Um corpo flutuando nas águas…
E seu Jorge a lamentar o dissabor do momento, continua a apregoar sua grande dor:
― Minha mente está se dilacerando, nada apazigua meu coração… Estou entregue à saudade. Meu ódio, meu repúdio, minha tempestade, tudo agora se exala nesta vidraça que me aprisiona no alto deste imenso prédio.
― Como posso não querer o sepulcro, se estou entre lápides gigantes? ― Se o céu é de uma escuridão apocalíptica e do meu coração o amor foi dissipado?
― Como posso esquecer os clichês que me impuseram pelos lugares por onde andei: “caipira, capiau, tupiniquim, jeca tatu”.
― Como posso esquecer os risos irônicos diante da minha imagem transfigurada nas roupas que usava totalmente fora de consonância com as dos meninos das grandes cidades.
― Não posso esquecer das tantas vezes que fui acuado e violentado como uma caça indefesa, como um inumano nos becos de concretos e vidros das ruas por onde andei, antes de chegar até aqui.
― Tanto esforço pra nada! Tudo em vão! Agora o que me resta é uma extensa coleção de inutilidades e derrotas.
― Tantas vezes me apavorei nas noites em volta à insônias intermináveis e implorei a tudo que conhecia de sagrado naquele recanto divino.
Encerra seu lamento completamente consternado com uma frase de intensa dor:
― Como sofri, mamãe, longe dos teus braços…
Um corpo estendido nas águas de um rio poluído…
Uma notícia de jornal… Um homem numa cadeira luxuosa a lastimar sua grande dor…
― Ah, Como odeio os governantes hipócritas! Como odeio os capitalistas selvagens! – Como odeio a demência que nos remete a sonhos perversos, que nos faz vislumbrar bobagens a ponto de ridicularizar a beleza das matas e das pessoas do mato que plantam, colhem e contemplam de cócoras, nas portas das casas, a chegada de cada novo dia.
― O que devo fazer para fugir dessa gravata sufocante e do desejo de eterno consumo:
― sapato novo, traje novo, carro novo e das etiquetas ridículas que nunca se vê debaixo das vestimentas, mas que definem o glamour das tendências de quem anda na moda.

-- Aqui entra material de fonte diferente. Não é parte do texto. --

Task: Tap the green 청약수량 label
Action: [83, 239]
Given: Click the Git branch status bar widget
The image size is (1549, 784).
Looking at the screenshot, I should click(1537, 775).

― Os homens das cidades que propagam o progresso são ridículos… São tão ridículos que amam mais o dinheiro do que seus próprios pais, seus irmãos, suas famílias, sua saúde, e todos as seres vivos do seu planeta. Encontram justificativas para todos os seus males no dinheiro.
― Como são ridículos os homens das cidades que chamam os camponeses de caipiras por desdém e destroem as matas para plantar pastos. Consideram os camponeses ignorantes, primitivos e poluem as águas dos mares e rios por pura ganância.

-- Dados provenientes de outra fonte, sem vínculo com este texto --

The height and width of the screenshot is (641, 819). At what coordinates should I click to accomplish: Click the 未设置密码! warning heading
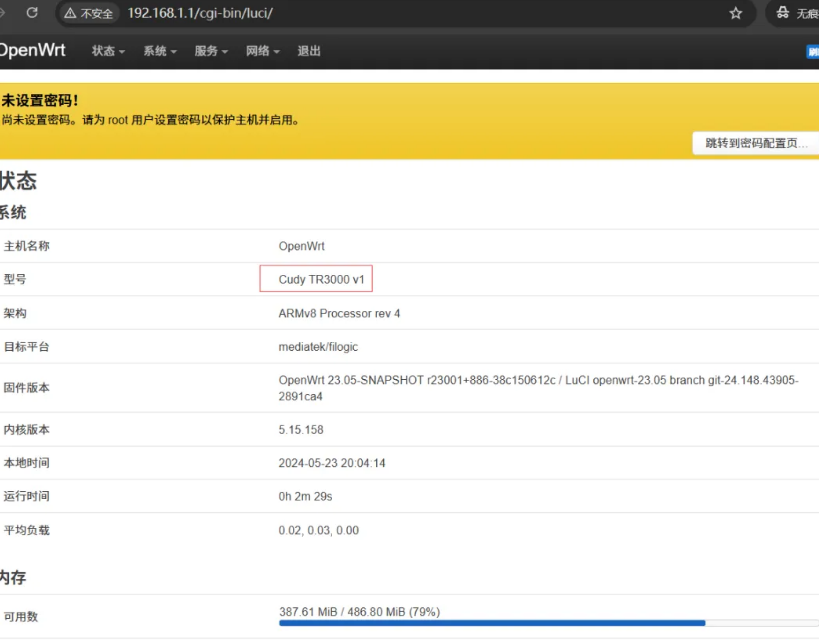(40, 101)
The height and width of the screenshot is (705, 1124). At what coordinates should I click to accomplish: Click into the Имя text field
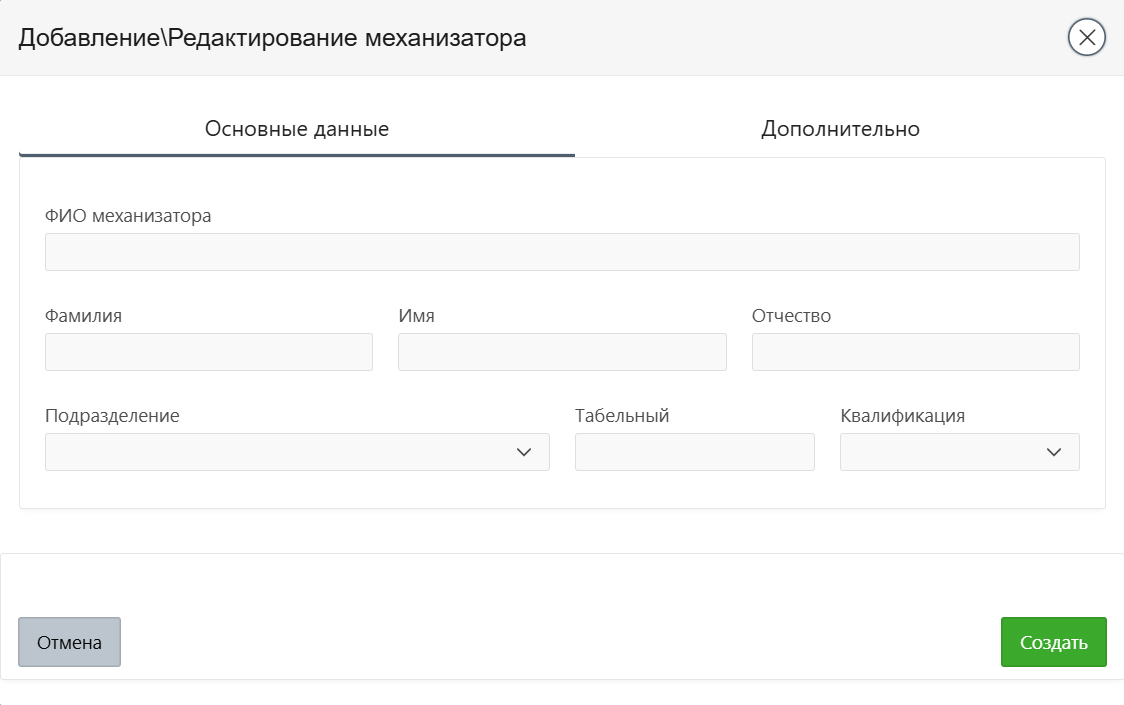pos(562,352)
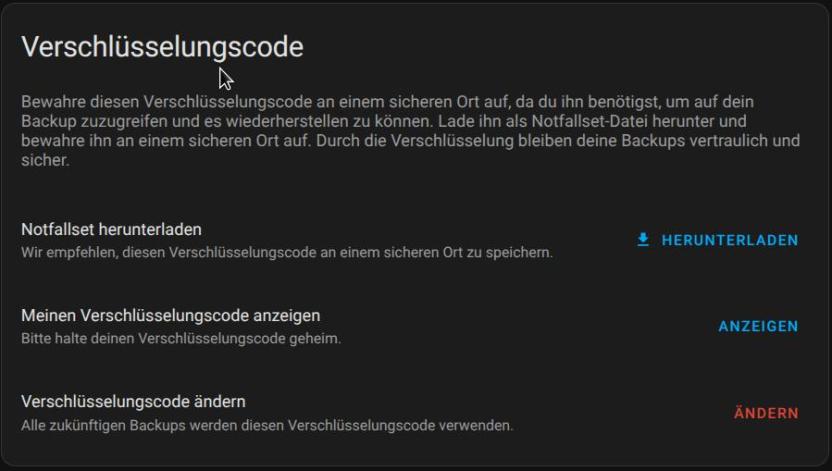Download the Notfallset via HERUNTERLADEN text

730,240
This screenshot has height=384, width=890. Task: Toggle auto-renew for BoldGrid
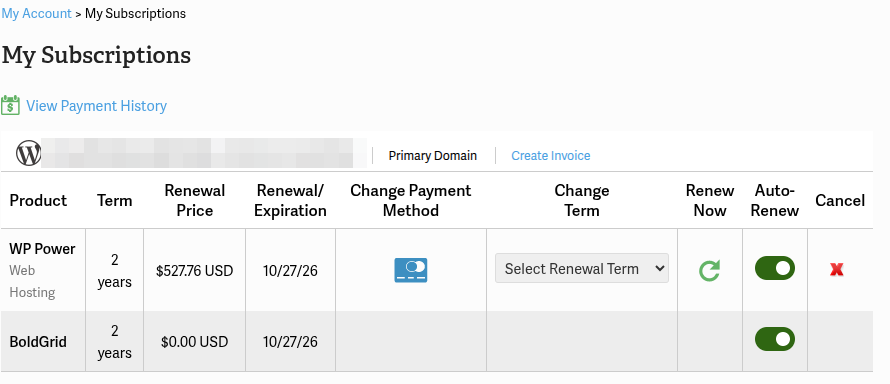[x=774, y=339]
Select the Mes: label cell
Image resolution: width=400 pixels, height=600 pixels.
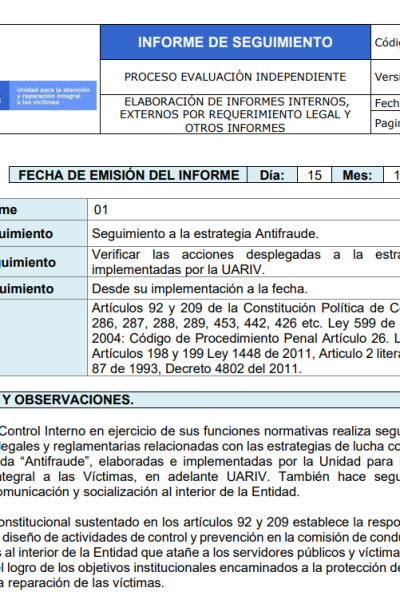tap(357, 175)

― Ó Saudade! Como dói não poder voltar a correr por entre as árvores do nosso velho sítio, tomar banho de chuva e fazer amor sob as correntezas. Como dói saber que os beijos mais doces, a pele mais sedosa, mais cheirosa, mais gostosa; a voz mais suave, meiga e erótica; as mãos, boca e olhar que compunham a essência celestial e profana do que houve de melhor em minha existência, agora não passa de um corpo inválido a flutuar sobre as águas que tantas vezes agradecemos a Deus por existirem.
― Como doeu fazer sexo sem inspiração e atingir orgasmos sem prazer. Como doeu abraçar corpos gélidos em transas de estações… Tantas mulheres, tantas noites de luxúrias e carnavais em lençóis de cetim vermelhos.
― Como foi difícil ver meu corpo dilacerando-se entre vinhos, beijos e sexos, sem amor.
Um corpo flutuando nas águas de um rio poluído…
Um homem profundamente ferido a lamentar sua intensa dor…
― Um corpo sujo em estado de putrefação e por acidente cruel do destino, o único com quem fazer amor valeu a pena. ¬― O único com quem consegui, verdadeiramente, transformar o ato sexual em um bem superior… Agora solitário, entregue às intempéries, como uma bolha flutua nas águas sujas pelos lixos das usinas, enquanto meu coração contaminado dilacera-se nas tormentas da dor e da saudade de um tempo em que sexo e prazer compuseram a perfeita fórmula daquilo que chamamos de amor.